# DATA PROVIDED start
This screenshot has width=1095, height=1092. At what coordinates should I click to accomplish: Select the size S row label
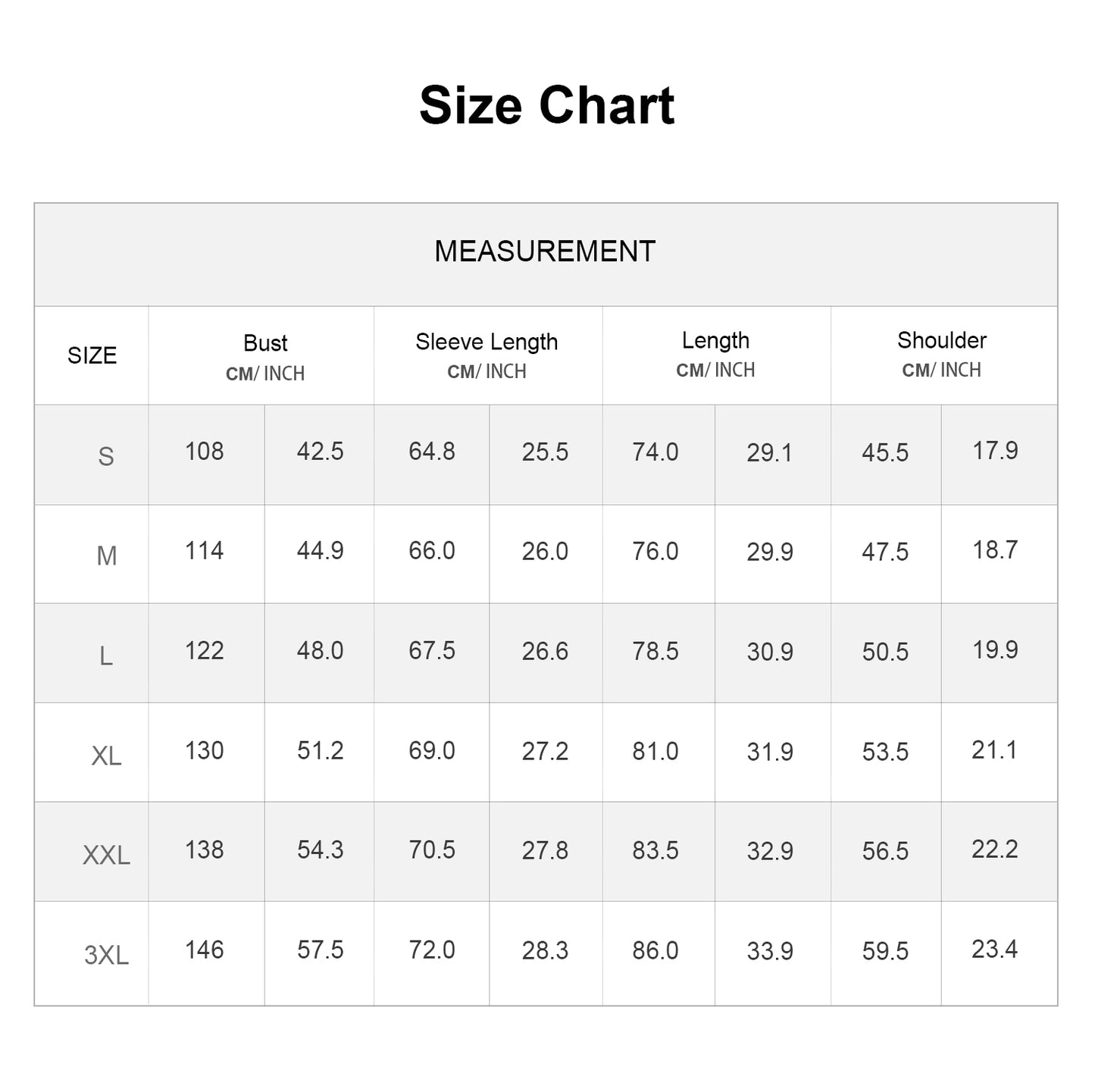(106, 456)
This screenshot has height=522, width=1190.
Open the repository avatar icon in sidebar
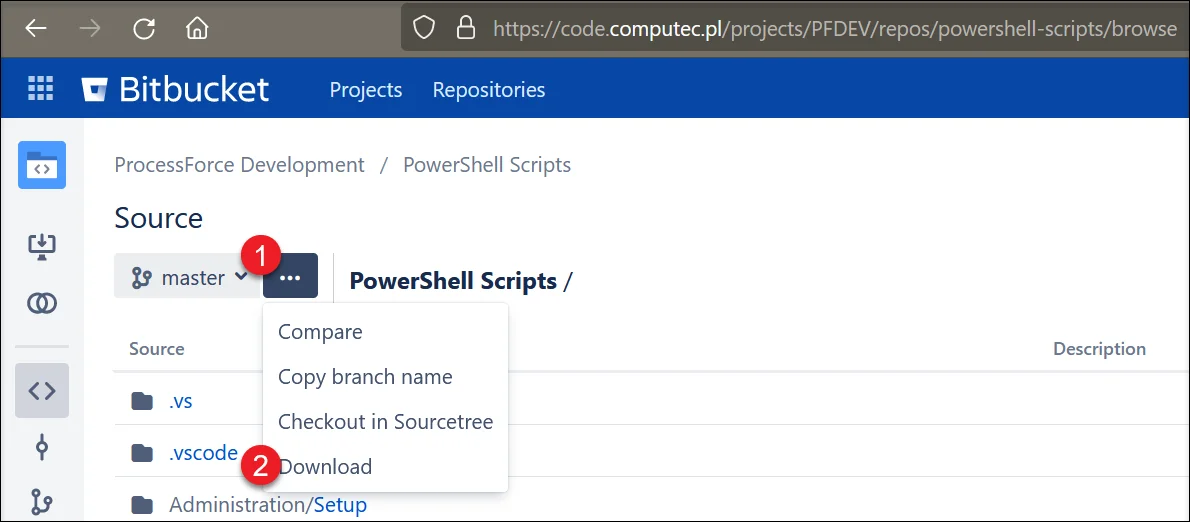point(42,165)
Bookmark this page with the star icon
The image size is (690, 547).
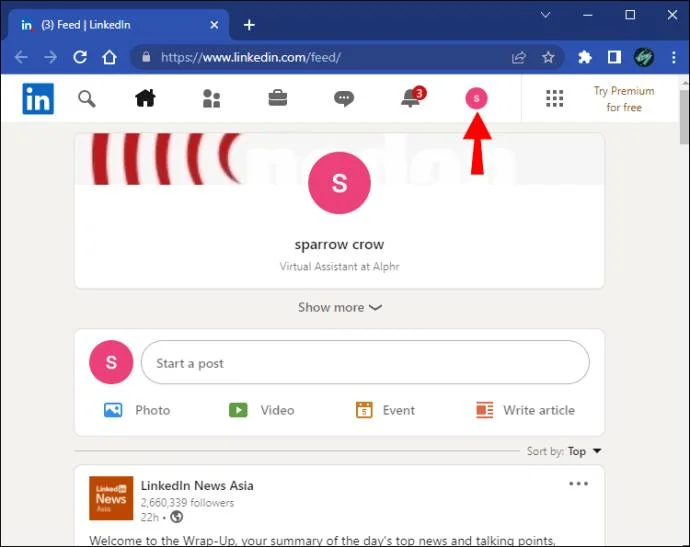click(548, 57)
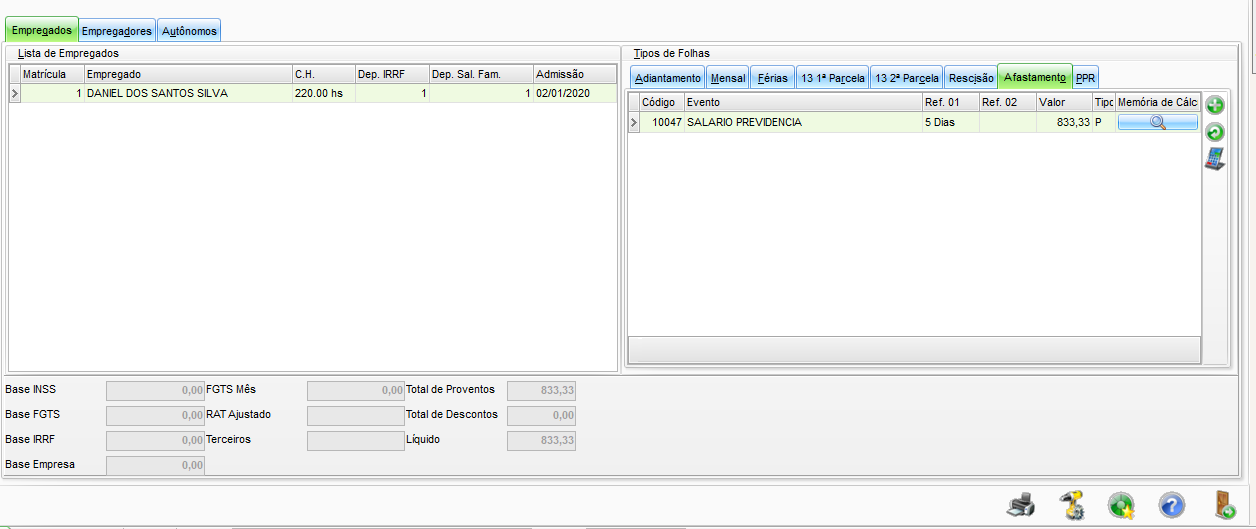The height and width of the screenshot is (529, 1256).
Task: Open the Autônomos tab
Action: pyautogui.click(x=189, y=31)
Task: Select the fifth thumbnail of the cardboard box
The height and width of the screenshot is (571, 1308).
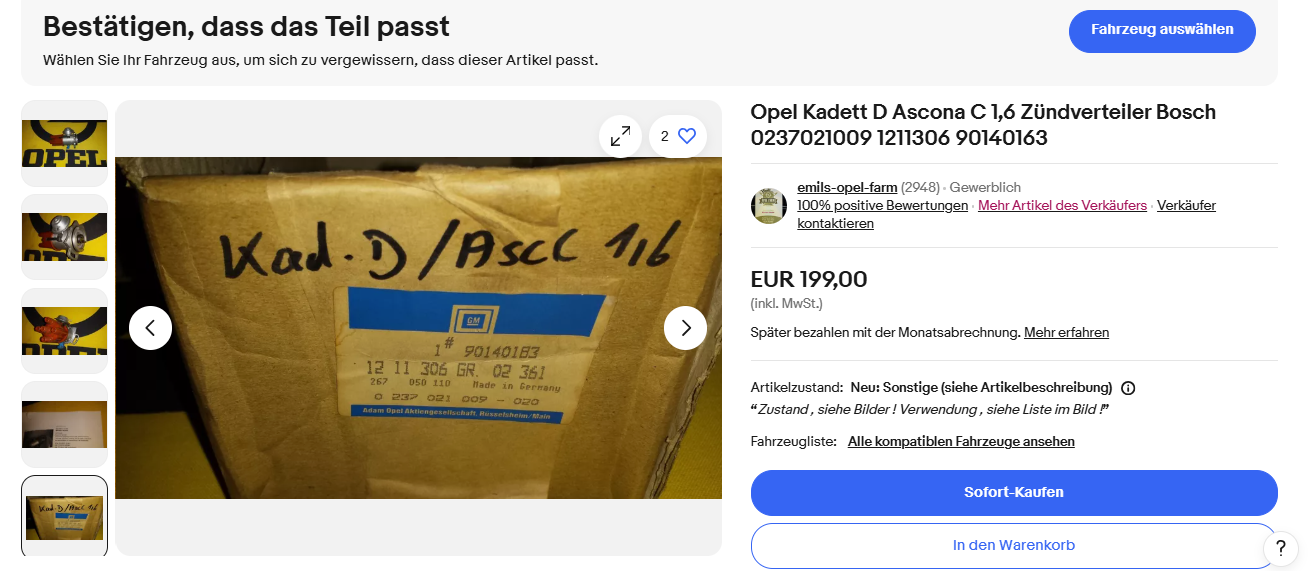Action: 64,517
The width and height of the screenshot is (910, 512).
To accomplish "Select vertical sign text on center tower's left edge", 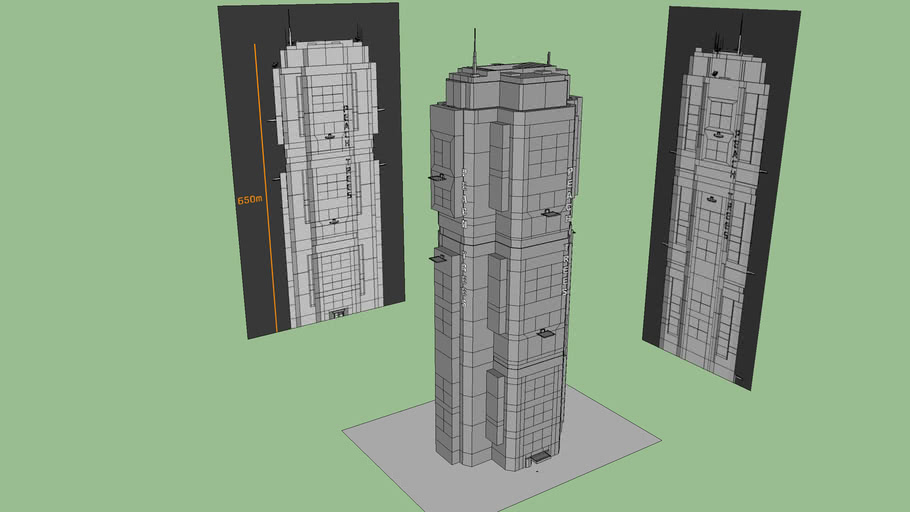I will [464, 230].
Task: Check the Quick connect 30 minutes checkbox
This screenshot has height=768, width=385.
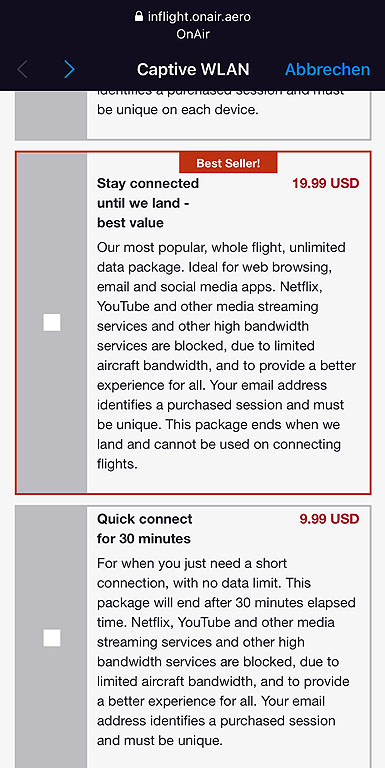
# DATA PROVIDED end
### CHALLENGE
Turn the part above that opens with the line containing "This screenshot has height=522, width=1190." and closes with the line containing "Action: pyautogui.click(x=189, y=31)", both lines included, into a Markdown table with the columns No. and Line, numbering each line and skipping blank ones. Leave the pictures out of the table.

### RESULT BELOW
| No. | Line |
|---|---|
| 1 | This screenshot has height=522, width=1190. |
| 2 | Open the repository avatar icon in sidebar |
| 3 | point(42,165) |
| 4 | Bookmark this page with the star icon |
| 5 | The image size is (690, 547). |
| 6 | click(548, 57) |
| 7 | The height and width of the screenshot is (529, 1256). |
| 8 | Task: Open the Autônomos tab |
| 9 | Action: pyautogui.click(x=189, y=31) |